-- Exercise text follows --
In Sophocles’ (496-406 в.с.) play Oedipus the King, Oedipus finds his way blocked by the Sphinx, who threatens to kill him unless he can answer this riddle: “What walks on four legs in the morning, two legs at noon, and three legs in the evening?” Oedipus replies, “A human,” and is allowed to pass, because a person crawls as an infant, walks as an adult, and uses a cane when old. The Sphinx’s riddle is the riddle of human nature, and as time passes Oedipus comes to understand that it has a deeper meaning: “What is a human?” The deeper question in the riddle confounds Oedipus and remains unanswered to this day. The object of this book is to pursue the answer in the place where it should be logically found: the brain.
What Is the Brain?
People knew what the brain looked like long before they had any idea of what it did. Very early in human history, hunters must have noticed that all animals have a brain and that the brains of different animals, including humans, although varying gready in size, look quite similar. Within the past 2000 years, anatomists began producing drawings of the brain and naming some of its distinctive parts without knowing what function the brain or its parts performed. We will begin this chapter with a description of the brain and some of its major parts and will then consider some major insights into the functions of the brain.
The term neuropsychology in its English version originated quite recently, in part because it represented a new approach to studying the brain. According to Daryl Bruce, it was first used by Canadian physician William Osier in his early-twentieth-century textbook, which was a standard medical reference of the time. It later appeared as a subtitle to Canadian psychologist Donald O. Hebb’s 1949 treatise on brain function, The Organization of Behavior: A Neuropsychological Theory.
Although Hebb neither defined nor used the word in the text itself, he probably intended it to represent a multidisciplinary focus of scientists who believed that an understanding of human brain function was central to understanding human behavior. By 1957, the term had become a recognized designation for a subfield of the neurosciences.
Heinrich Kluver, an American investigator into the neural basis of vision, wrote in the preface to his Behavior Mechanism in Monkeys that the book would be of interest to neuropsychologists and others. (Kluver had not used the term in the 1933 preface to the same book.) In 1960, it appeared in the title of a widely read collection of writings by American psychologist Karl S. Lashley—The Neuropsychology of Lashley—most of which described rat and monkey studies directed toward understanding memory, perception, and motor behavior.
Again, neuropsychology was neither used nor defined in the text. To the extent that they did use the term, however, these writers, who specialized in the study of basic brain function in animals, were recognizing the emergence of a subdiscipline of investigators who specialized in human research and would find the animal research relevant to understanding human brain function.
Today, we define neuropsychology as the study of the relation between human brain function and behavior. Although neuropsychology draws information from many disciplines—for example, anatomy, biology, biophysics, ethology, pharmacology, physiology, physiological psychology, and philosophy—its central focus is the development of a science of human behavior based on the function of the human brain.
As such, it is distinct from neurology, which is the diagnosis of nervous system injury by physicians who are specialists in nervous system diseases, from neuroscience, which is the study of the molecular basis of nervous system function by scientists who mainly use nonhuman animals, and from psychology, which is the study of behavior more generally.
Neuropsychology is strongly influenced by two traditional foci of experimental and theoretical investigations into brain function: the brain hypothesis, the idea that the brain is the source of behavior; and the neuron hypothesis, the idea that the unit of brain structure and function is the neuron. This chapter traces the development of these two ideas. We will see that, although the science is new, its major ideas are not.
-- Exercise text concluded --
§ **Required action**
Copy out the neuropsychology passage from "As such, it" to "ideas are not.", substituting "laboratory animals" for "nonhuman animals". Rely solely on the neuropsychology passage above.
-- Dataset entries follows --
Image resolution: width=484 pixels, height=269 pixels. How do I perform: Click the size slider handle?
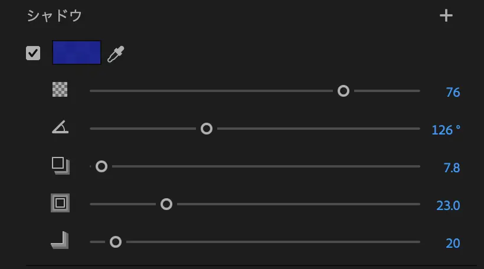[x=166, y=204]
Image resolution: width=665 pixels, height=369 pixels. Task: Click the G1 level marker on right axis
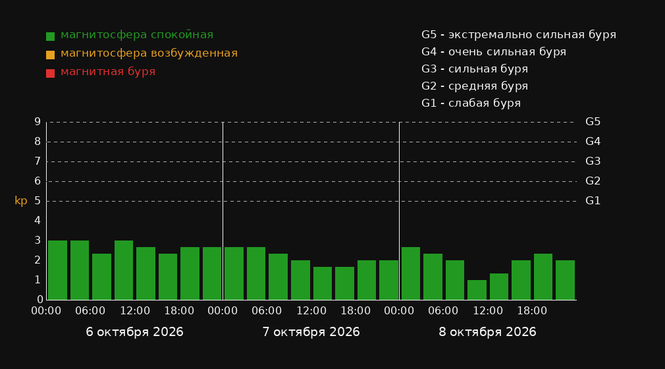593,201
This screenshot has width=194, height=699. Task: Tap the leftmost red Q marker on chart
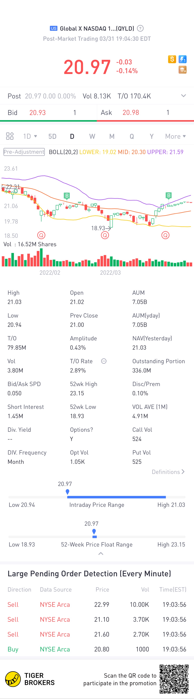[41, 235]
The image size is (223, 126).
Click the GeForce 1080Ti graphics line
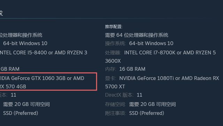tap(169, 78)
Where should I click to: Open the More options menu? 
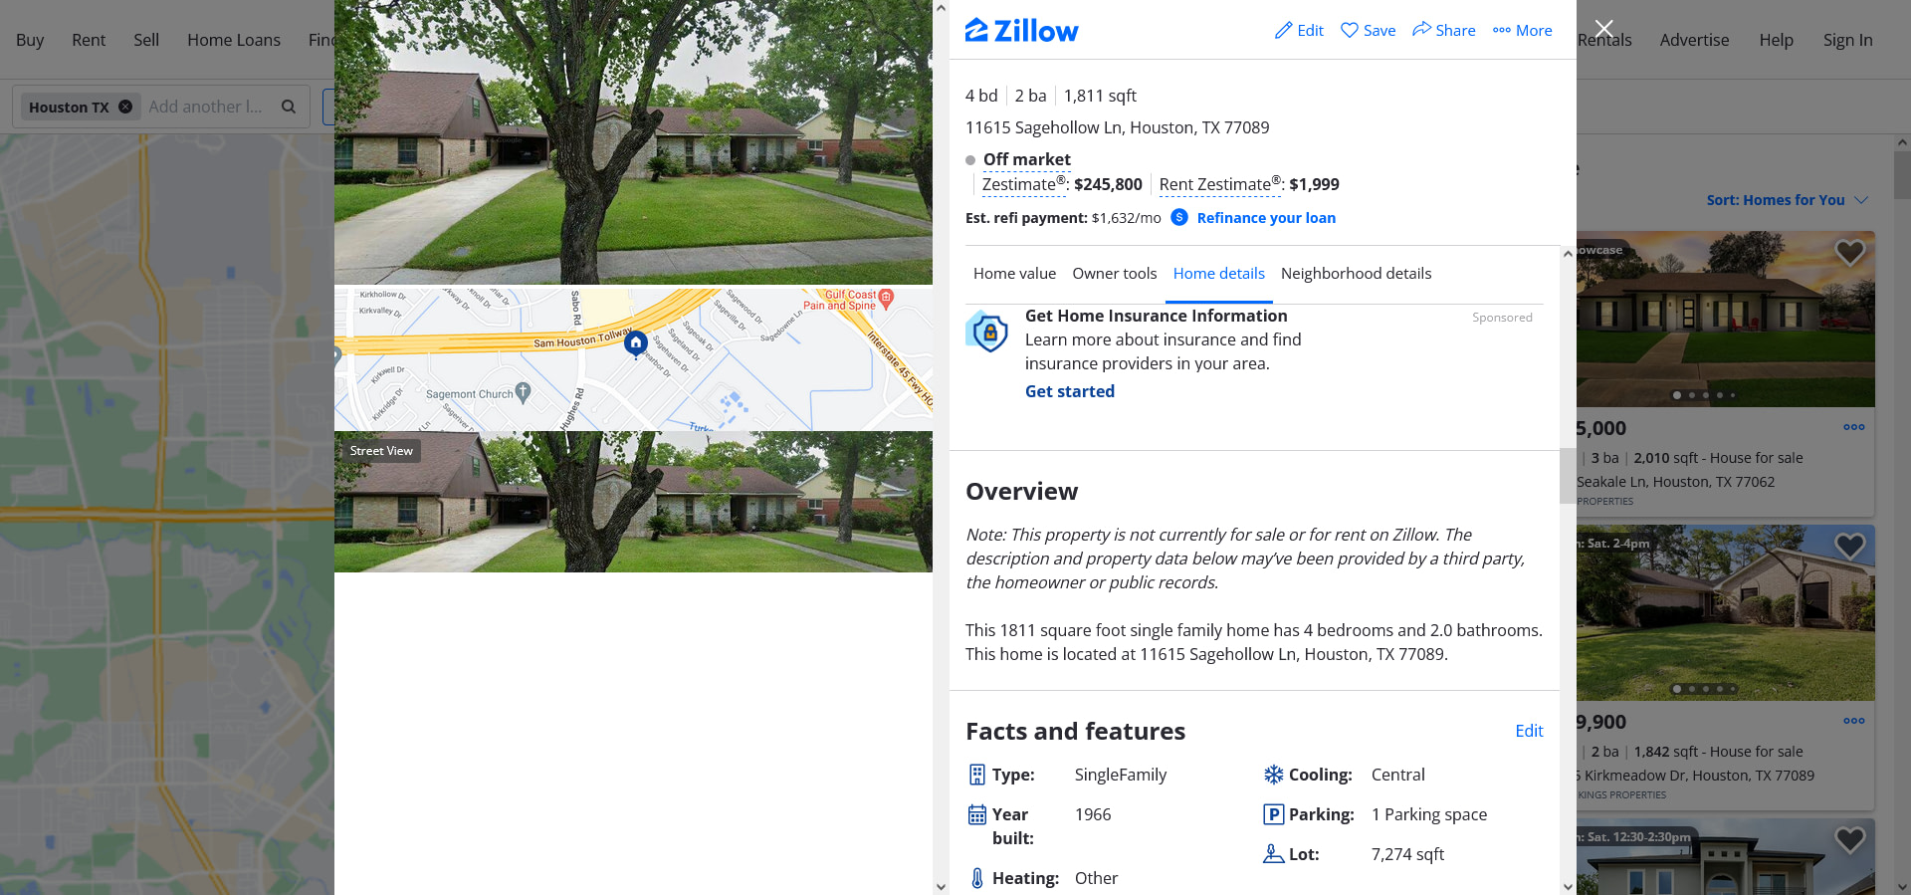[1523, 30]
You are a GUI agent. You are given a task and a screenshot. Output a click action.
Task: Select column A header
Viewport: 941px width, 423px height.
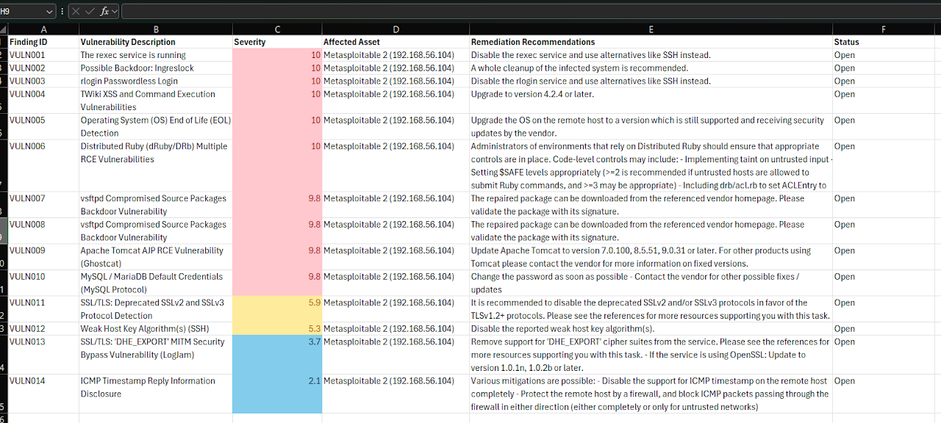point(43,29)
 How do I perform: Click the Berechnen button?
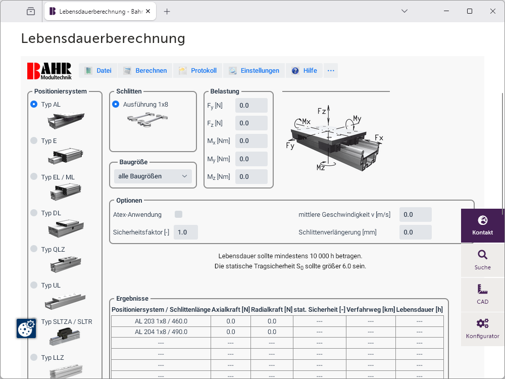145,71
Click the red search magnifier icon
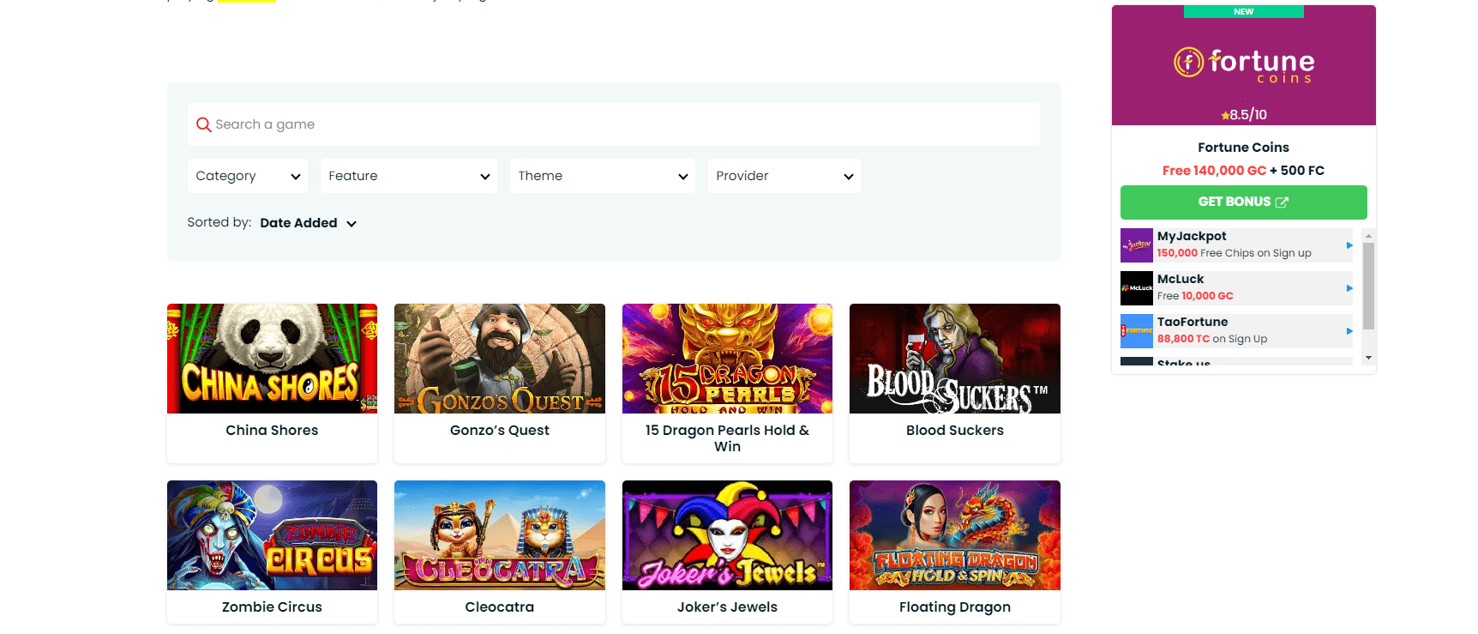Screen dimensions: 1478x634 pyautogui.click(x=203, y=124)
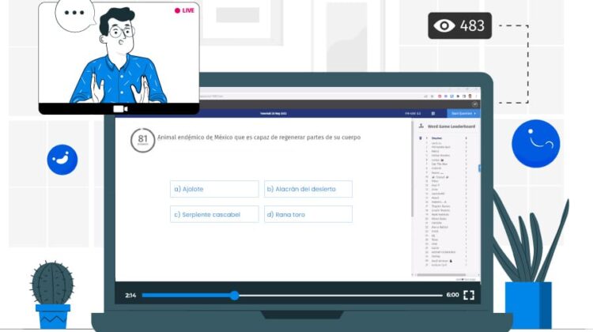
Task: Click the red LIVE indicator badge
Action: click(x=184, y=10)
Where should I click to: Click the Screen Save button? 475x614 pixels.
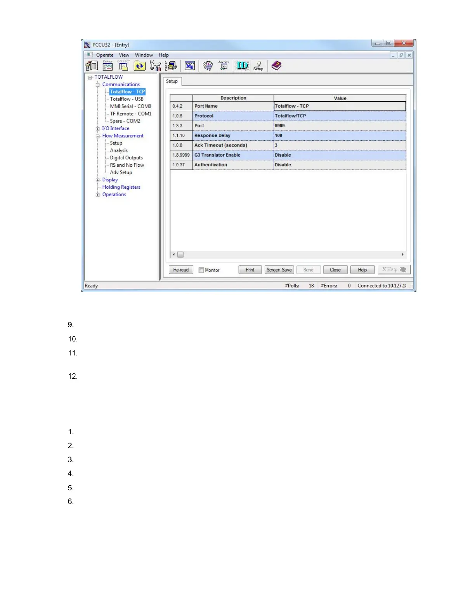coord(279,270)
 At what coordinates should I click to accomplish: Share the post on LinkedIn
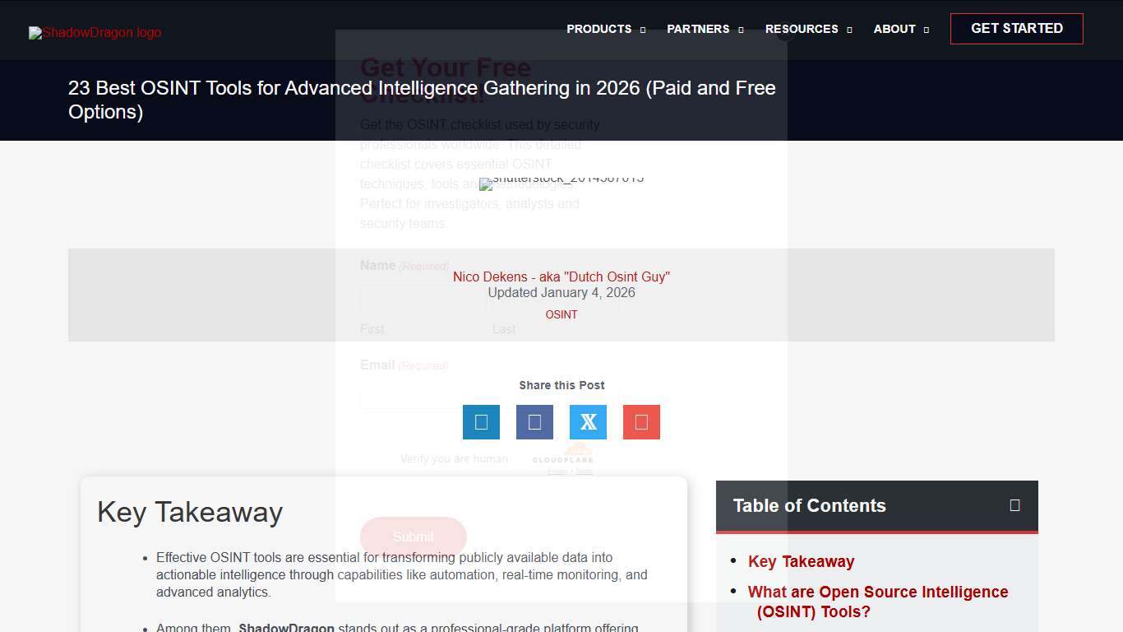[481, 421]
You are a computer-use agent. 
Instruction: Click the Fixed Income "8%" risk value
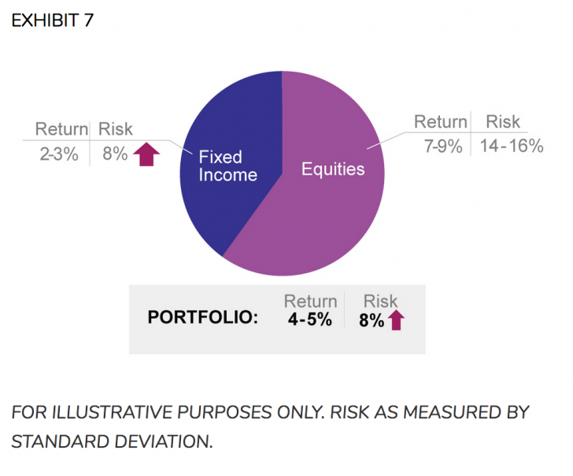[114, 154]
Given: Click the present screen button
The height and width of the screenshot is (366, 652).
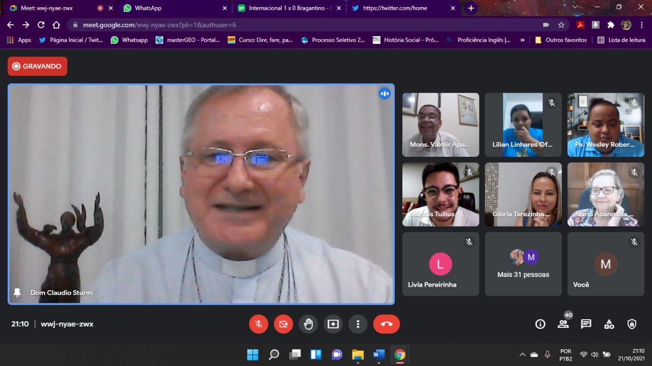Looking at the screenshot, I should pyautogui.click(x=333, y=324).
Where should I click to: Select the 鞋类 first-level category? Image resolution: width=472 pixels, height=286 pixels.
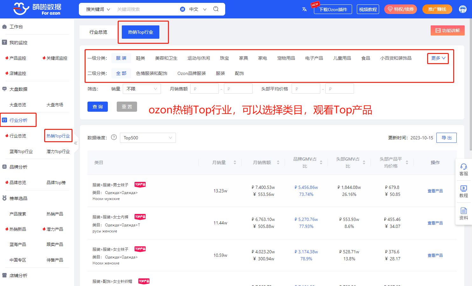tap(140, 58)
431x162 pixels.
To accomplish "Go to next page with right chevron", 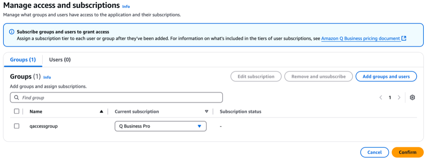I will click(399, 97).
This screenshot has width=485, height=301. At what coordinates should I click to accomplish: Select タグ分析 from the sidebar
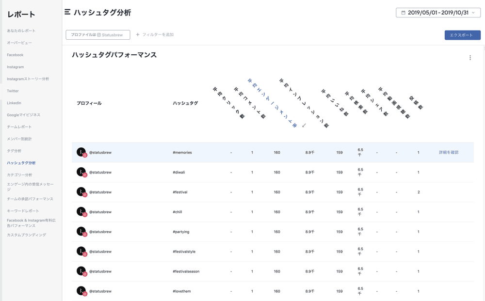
-- Dataset entries concluded --
§ **Result of the exercise**
As such, it is distinct from neurology, which is the diagnosis of nervous system injury by physicians who are specialists in nervous system diseases, from neuroscience, which is the study of the molecular basis of nervous system function by scientists who mainly use laboratory animals, and from psychology, which is the study of behavior more generally.
Neuropsychology is strongly influenced by two traditional foci of experimental and theoretical investigations into brain function: the brain hypothesis, the idea that the brain is the source of behavior; and the neuron hypothesis, the idea that the unit of brain structure and function is the neuron. This chapter traces the development of these two ideas. We will see that, although the science is new, its major ideas are not.